Now the gross models for AGW are simply models of the aggregate systems, they model the weather on a very simple level, allowing for very few confounding factors. Perhaps some allowance for increased plant growth, the oceans as heat sinks, maybe increased cloud cover. And all of those models, assuming the premises are correct, do predict global warming.
But such models are absurdly simplified. As we know from the massive impact of El Niño and La Niña, as well as recent discoveries such as heat funnels and other interesting phenomena, things such as winds, ocean currents, cloud movements, rainfall, and so on, all have a massive impact on temperature.

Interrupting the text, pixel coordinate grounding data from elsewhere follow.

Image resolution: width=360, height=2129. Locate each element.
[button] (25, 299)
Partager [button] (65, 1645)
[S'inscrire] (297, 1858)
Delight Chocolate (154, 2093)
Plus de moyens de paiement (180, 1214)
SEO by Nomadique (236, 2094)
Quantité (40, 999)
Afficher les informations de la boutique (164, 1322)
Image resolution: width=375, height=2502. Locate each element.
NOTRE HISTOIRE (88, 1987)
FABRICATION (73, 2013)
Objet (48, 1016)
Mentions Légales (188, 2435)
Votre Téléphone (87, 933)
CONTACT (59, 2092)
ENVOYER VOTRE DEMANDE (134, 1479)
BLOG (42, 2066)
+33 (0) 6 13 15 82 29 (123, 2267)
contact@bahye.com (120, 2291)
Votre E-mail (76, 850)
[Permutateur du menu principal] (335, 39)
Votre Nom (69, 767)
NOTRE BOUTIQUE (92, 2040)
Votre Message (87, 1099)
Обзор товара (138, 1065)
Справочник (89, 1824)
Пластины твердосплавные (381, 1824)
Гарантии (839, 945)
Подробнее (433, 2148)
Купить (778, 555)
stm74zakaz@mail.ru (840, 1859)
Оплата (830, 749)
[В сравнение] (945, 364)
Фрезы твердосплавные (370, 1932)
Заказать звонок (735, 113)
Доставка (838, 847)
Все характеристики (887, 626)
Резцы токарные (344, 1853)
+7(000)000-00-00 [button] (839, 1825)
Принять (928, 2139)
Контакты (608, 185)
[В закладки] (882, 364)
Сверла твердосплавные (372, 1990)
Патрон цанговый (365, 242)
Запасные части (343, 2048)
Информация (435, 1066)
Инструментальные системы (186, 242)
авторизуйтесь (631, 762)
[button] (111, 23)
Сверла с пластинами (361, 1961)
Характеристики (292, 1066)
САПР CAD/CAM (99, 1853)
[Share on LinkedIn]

And the AGW advocates recognize that, which is why they have started using weather models in their proofs. They are trying to develop models to show the effects of warming on weather and then use those models to prove their theories.
But there we run into that pesky discovery by Lorenz, that a very tiny change in data produces massive differences. And since we don't even know all the factors effecting weather, we probably don't have all the relevant factors. But even with those factors we do measure, such as temperature and wind speed, the limits of our measurement may mask differences that make the system have different results from apparently identical starting conditions. For example, we may have the same temperature from point A for two different days, but the weather differs because the temperature 10 feet away is different. We simply cannot gather enough data to make realistic predictions.
And we have seen this in the computer models of AGW. The more realistic they become, the worse their performance. It has become common practice to modify the equations every day so that they can generate today's data using yesterday's conditions. The models are simply unable to accurately predict even a day into the future with any reliability.
All of which makes it difficult to take seriously those who argue that the debate is over. There are a number of reasons to doubt even some of the basic premises of the AGW theories, but, supposing we grant those assumptions, they still have no reliable means to show what the result of those assumptions will be. Either they must use an absurdly simple model, or else they are unable to produce reliable results.
It does not make a strong case for the theory when their models can't even predict tomorrow, yet they ask us to believe their predictions about twenty or forty years in the future.
POSTSCRIPT
A similar problem exists in attempts to "scientifically" manage economic systems. The supposed supply and demand curves are impossible to determine, no matter how much data is gathered, as they are aggregate subjective valuations, which change by the second. All sampling, being historical, tells us nothing about the present. And even if it did, if we could sample everyone instantly, we would still have a curve valid for that one instant and no more. And if we can't even establish something as simple as a supply or demand curve, how can we scientifically manage the market?
An older essay entitle "
Knowing Our Limits" relates to this. While it touches on many topics, from atheism to economics to global warming, it basically argues that there are boundaries to what we can know, and at some point we need to admit that data is simply insufficient for us to state anything with certainty. (And before any atheists get offended, all I argue is that those who say atheism is proved by evolution or other science are as misguided as those who find proof of G-d in science. Religious faith and science are unrelated and one cannot prove or disprove the other.)